Camino a la perdición

Esta vez sí que era difícil traducir el juego de palabras implícito en el título del segundo largometraje de Sam Mendes (Belleza Americana).

Road to Perdition (EU, 2002), el genial título de la novela gráfica escrita por Max Allan Collin e ilustrada por Richard Piers Rayner, condensa el sentido moral con el sentido lógico de la trama. La traducción al español, Camino a la perdición, conserva solamente el aspecto moral de este thriller que alcanza la dimensión de una tragedia griega.

“Perdición” es el pueblo que se dirige Michael Sullivan (Tom Hanks) para esconder a su hijo de 12 años a quien tiene que mostrar cómo matar y robar para sobrevivir; no es por afán de corrupción, sino por devoción paterna que el circunspecto asesino protege a su vástago. Sullivan “Ángel de la muerte”, escapa para vengar la traición  de John Roony (un estupendo Paul Newman que nos hace olvidar su nombre), padrino de la mafia irlandesa para quien trabajaba guardándole total fidelidad, la de un hijo a un padre venerado.

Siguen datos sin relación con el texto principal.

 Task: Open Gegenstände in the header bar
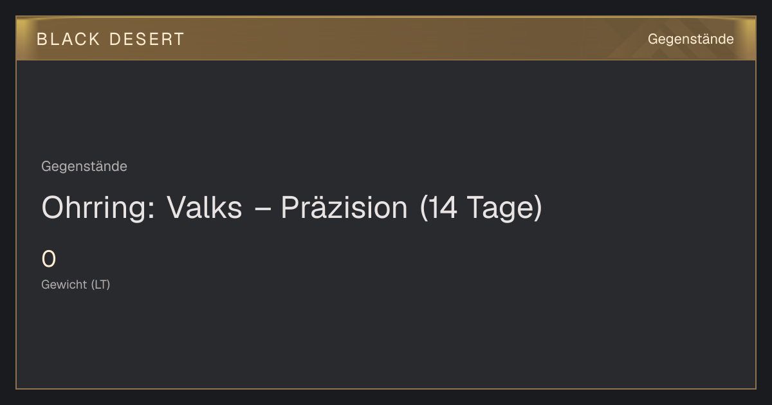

“Cuando nada teníamos, nos dio un hogar”, explica Michael al niño cuando éste descubre la verdadera profesión de su progenitor.

La promesa de liberación que representa a Perdición se convierte en ineluctable camino hacia la ruina moral, ejercer el libre albedrío se torna imposible. Mendes y el guionista David Self logran una auténtica dimensión psicológica para cada personaje sin perder las virtudes de la novela gráfica, situación que el fotógrafo  Conrad L. Hall Aprovecha para recrear un universo extraordinariamente estilizado, a medio camino entre la pesadilla y el asombro.

Sullivan es el asesino imperturbable que lleva a cabo sus “trabajos” con la destreza de un felino depredador; pero, ante todo, es el devoto padre de familia que hará hasta lo imposible por salvar, física y espiritualmente a su primogénito.

De padres e hijos, de familias devotas de mafiosos, católicos irlandeses que viven y visten señorialmente durante los peores años de la gran depresión, trata Camino a la perdición. El cuidado del guionista David Self evita el moralismo religioso de la novela, que sólo exageraría simplificando las motivaciones dentro del drama. Pero la conciencia moral impregna el alma de los protagonistas; Mendes señala varias pistas; el jefe de la mafia comulga públicamente poco antes de afirmar amargamente que “ninguno de nosotros verá el paraíso”.

Algunos prefieren ver en Camino a la perdición la versión irlandesa actualizada de El padrino; sin embargo, la fidelidad de los protagonistas se Coppola depende, casi siempre, de la avidez. En la cinta de Mendes el destino se subordina al mandato de “Honrarás a tu padre” hasta las últimas consecuencias, la fatalidad ocurre cuando el  hijo ya no puede honrarlo. Es curioso que esta óptica molesta a muchos críticos estadunidenses que atacan el deux es machina; Mendes es un europeo, de oren judío, para quien la visión clásica del destino resulta, quizá, más cercana.

Cierto, el rigor formal y la belleza visual de Camino a la perdición apabullan al espectador; ver por segunda vez la cinta permite digerir mejor la historia. Mafiosos, enfrentamientos a balazos, persecuciones, aparentemente la salida más segura para entretener. Sam Mends sortea la trampa de la trivialidad del video-juego en la que a caído el cine de Hollywood; el realizador inglés exhibe las armas únicamente cuando es necesario, su presencia no sólo es mortífera, también es solemne. Nada más verlas afecta el destino de estos individuos atrapados en la oscuridad y la lluvia perenne. La manera de mostrarlas, y emplearlas, visto siempre desde el espanto y la fascinación del niño, funciona como ley edípica.